Local garden clubs prepare for conference
Published 9:40 am Wednesday, July 1, 2015
While the planned event is still months away, members of Dowagiac’s Wabigon and Town and Country garden clubs are hard at work planning for the upcoming assembly of local green thumbs from across southwest Michigan this October.
The local gardening will have the responsibility of hosting the 37 other groups across the region this fall, during the Michigan Garden Clubs District III Fall meeting, which is set to take place on Oct. 22 inside Fred Mathews Conference Center at Southwestern Michigan College’s Dowagiac campus.
The annual gathering brings together approximately 250 men and women every year, with special guest speakers and events focused on gardening, nature and protecting the environment, said Town and Country Garden Club member Terrie Wade.
“Different garden clubs from the district sponsor [the meeting] every year,” Wade said. “Dowagiac has not done it for many, many years. I’ve been a member since the late ‘90s and we have not hosted it since that time, so it was our turn to do it this year.”
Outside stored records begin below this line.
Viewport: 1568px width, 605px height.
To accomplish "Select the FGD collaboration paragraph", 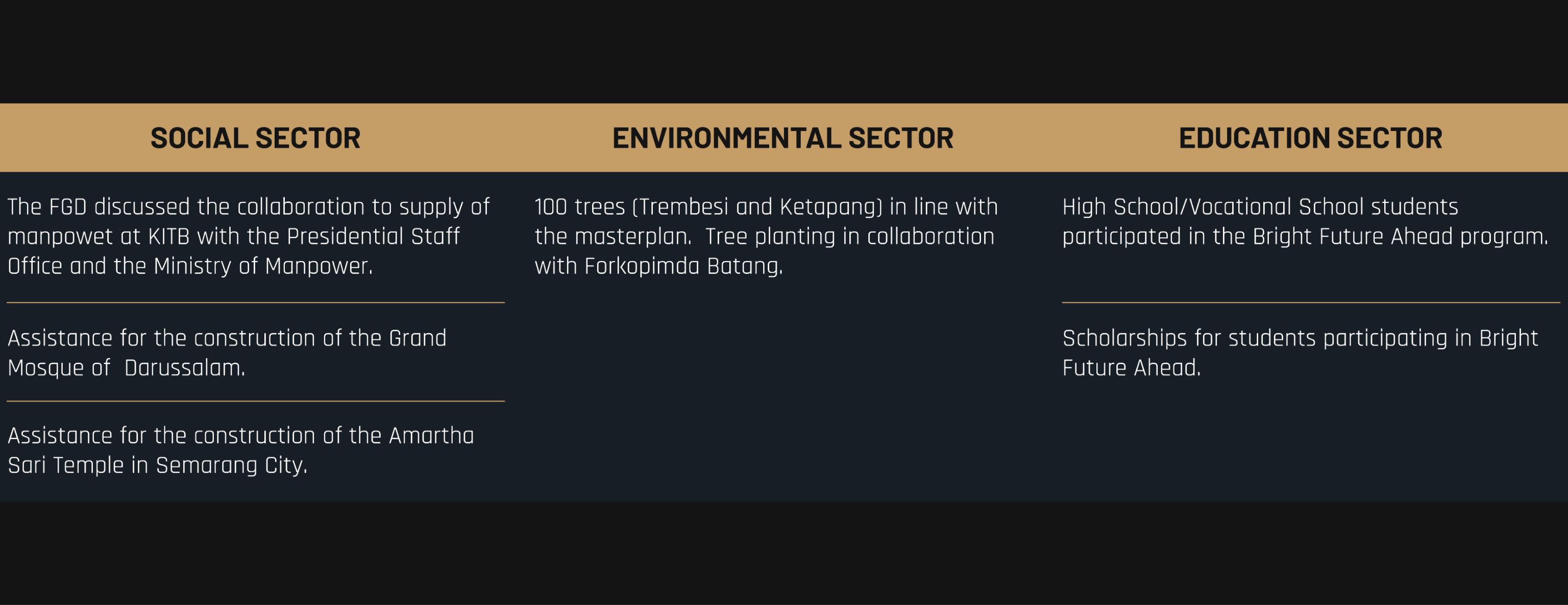I will tap(249, 237).
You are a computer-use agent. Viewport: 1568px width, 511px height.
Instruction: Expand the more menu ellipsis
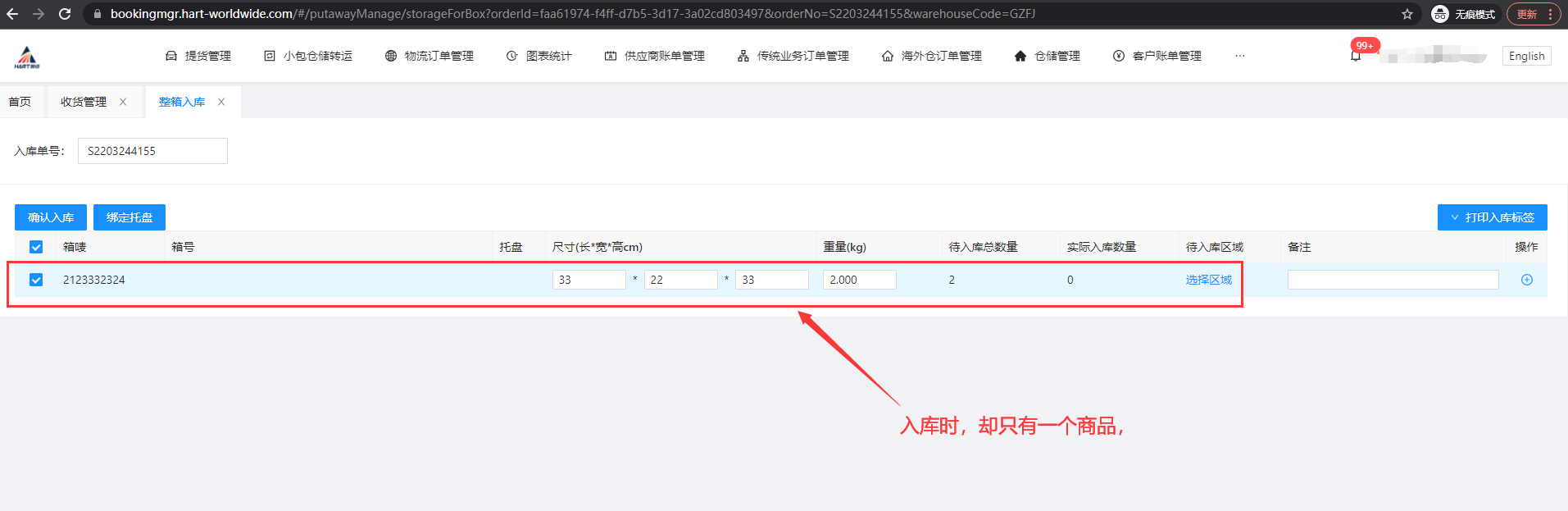[1239, 56]
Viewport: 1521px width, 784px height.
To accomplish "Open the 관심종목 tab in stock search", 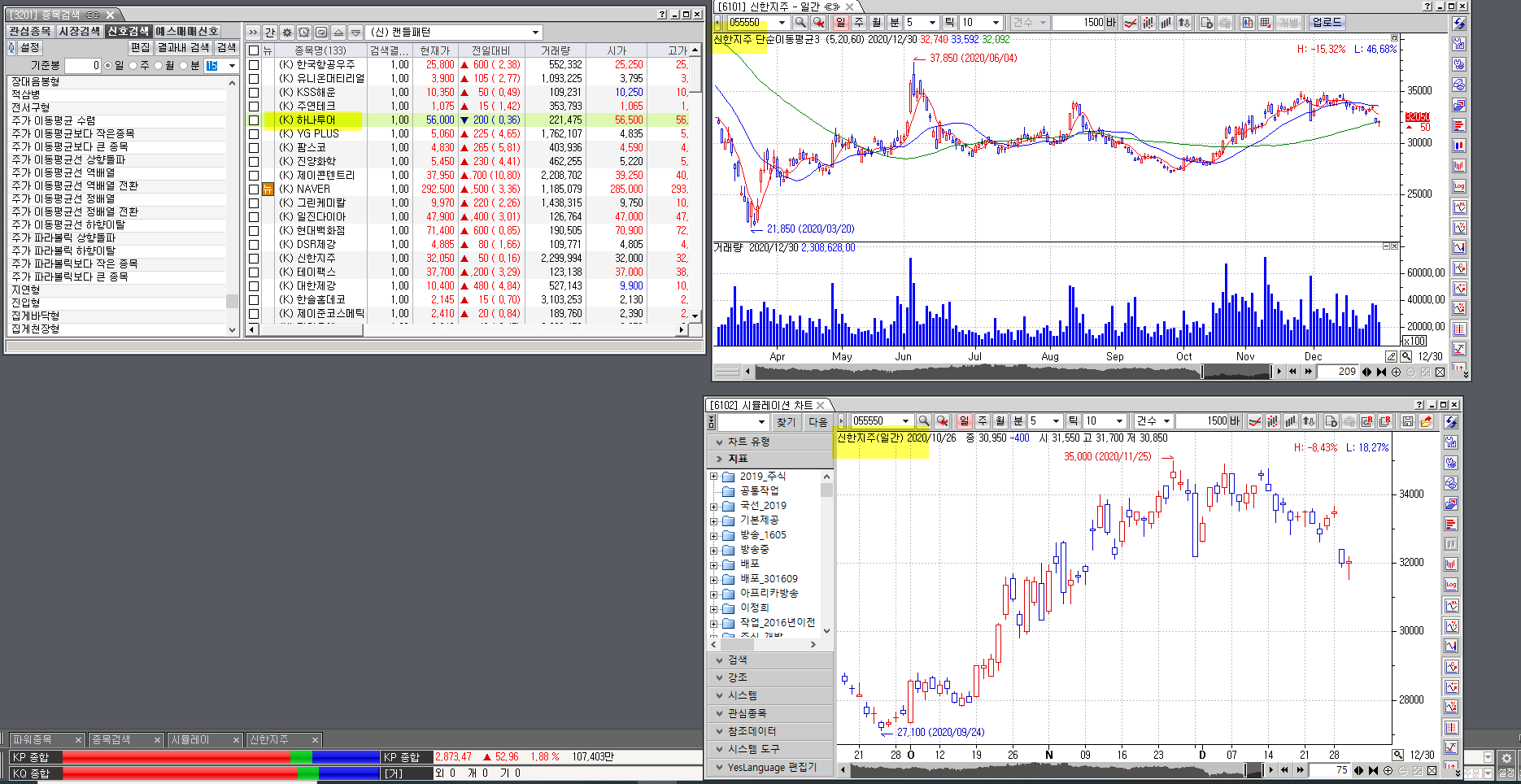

District III encompasses clubs from communities in Cass, Berrien, Van Buren, St. Joseph, Kalamazoo, and southern Allegan counties. With so many guests expected to attend, the Dowagiac two clubs have been working since last fall to prepare for the conference, Wade said.
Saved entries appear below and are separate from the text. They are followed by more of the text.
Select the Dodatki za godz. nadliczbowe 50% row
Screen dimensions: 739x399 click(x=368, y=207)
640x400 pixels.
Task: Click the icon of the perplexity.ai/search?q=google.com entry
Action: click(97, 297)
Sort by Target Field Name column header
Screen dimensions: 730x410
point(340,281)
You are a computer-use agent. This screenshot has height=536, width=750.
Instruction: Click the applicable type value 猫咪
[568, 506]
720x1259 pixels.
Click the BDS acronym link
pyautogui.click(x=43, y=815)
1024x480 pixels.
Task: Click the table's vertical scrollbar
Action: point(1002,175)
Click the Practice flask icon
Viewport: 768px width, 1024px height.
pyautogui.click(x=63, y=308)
“It’s a big undertaking, but it’s well worth the effort,” Wade said.
The members have lined up two guest speakers for the event. Speaking in the morning time will be Wendy Jones, with Fernwood Botanical Gardens, with a talk entitled “It’s a Busy Bird World in the Fall;” talking that afternoon will be Andy Jackson with Pokagon Band of Potawatomi, whose program is entitled “Medicine Gathering Woman.”
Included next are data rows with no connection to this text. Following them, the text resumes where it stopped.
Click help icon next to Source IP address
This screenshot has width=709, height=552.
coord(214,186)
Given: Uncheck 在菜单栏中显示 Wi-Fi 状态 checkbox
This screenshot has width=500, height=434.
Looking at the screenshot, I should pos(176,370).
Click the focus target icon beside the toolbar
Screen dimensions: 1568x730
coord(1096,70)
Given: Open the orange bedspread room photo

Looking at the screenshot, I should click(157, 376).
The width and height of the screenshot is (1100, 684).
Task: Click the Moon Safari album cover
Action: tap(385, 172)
Food for the event will be prepared by Chef Tim Carrigan, also with Fernwood, Wade said.
The members of the two local clubs met at Federated Covenant Church late last week to help prepare for the event, preparing materials for the event, including special tobacco pouches that will tie into Jackson’s program, Wade said. The pouches will be given to every guest who attends the meeting.
With all of the nearly 50 people working on the program already assigned a committee for the conference, the two clubs will be spending the next several months getting everything in line for the big shindig this fall.
“Everyone is hard at work, proceeding with their jobs,” Wade said. “It should all come together nicely in October.”